WHAT THIS TASK INVOLVES → Please state how many lines in the records that follow include "computer", with no other output.

MATERIAL PROVIDED →
※ ※ ※
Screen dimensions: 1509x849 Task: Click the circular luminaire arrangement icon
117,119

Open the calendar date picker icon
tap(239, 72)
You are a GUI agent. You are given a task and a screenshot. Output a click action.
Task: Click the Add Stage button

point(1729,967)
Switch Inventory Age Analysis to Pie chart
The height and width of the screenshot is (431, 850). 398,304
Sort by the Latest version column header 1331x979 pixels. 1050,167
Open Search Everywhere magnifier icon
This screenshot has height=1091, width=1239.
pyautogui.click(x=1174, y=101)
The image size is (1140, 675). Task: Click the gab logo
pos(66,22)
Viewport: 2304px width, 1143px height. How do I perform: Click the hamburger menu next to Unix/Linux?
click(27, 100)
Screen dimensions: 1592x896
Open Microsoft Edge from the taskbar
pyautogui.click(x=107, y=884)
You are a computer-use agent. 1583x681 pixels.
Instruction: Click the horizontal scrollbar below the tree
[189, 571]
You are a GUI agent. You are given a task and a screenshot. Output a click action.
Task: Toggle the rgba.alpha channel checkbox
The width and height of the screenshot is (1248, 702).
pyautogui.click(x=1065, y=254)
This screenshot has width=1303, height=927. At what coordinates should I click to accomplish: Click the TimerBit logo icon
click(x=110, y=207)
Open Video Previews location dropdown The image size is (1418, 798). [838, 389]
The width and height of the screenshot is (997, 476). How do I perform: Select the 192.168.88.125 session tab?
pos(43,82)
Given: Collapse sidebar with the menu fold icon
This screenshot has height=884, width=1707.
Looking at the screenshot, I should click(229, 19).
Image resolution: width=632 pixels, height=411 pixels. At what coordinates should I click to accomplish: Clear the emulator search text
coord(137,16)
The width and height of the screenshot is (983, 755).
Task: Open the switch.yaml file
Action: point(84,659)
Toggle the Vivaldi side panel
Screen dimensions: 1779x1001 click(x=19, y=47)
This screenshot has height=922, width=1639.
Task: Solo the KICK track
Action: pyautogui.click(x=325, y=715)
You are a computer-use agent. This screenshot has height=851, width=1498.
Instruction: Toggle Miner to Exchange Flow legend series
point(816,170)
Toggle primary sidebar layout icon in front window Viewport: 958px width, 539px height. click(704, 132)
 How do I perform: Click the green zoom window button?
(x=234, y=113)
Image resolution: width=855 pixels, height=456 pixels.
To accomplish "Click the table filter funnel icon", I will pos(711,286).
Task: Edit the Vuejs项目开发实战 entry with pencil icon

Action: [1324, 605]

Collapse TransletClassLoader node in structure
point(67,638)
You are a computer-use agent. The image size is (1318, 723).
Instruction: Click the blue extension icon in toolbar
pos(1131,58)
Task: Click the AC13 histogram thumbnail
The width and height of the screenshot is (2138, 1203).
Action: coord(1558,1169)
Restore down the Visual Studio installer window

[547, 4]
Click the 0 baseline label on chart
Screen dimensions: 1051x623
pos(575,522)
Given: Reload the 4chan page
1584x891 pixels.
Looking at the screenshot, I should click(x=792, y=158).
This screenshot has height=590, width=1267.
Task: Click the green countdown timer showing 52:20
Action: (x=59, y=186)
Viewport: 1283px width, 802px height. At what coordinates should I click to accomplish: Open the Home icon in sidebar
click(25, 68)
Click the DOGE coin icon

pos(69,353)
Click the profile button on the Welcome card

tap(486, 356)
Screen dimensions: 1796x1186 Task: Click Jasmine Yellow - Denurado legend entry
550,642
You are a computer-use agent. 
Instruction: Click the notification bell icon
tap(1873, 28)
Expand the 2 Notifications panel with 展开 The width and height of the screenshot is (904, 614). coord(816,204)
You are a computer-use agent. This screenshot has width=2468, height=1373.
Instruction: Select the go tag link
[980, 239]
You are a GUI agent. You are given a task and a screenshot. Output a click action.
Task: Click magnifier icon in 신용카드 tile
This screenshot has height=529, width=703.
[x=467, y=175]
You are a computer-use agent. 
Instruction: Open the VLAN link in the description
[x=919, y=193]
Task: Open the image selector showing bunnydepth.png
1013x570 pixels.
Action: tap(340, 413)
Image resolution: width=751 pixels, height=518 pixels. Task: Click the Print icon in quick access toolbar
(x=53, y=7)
※ ※ ※
YOUR RESPONSE → 6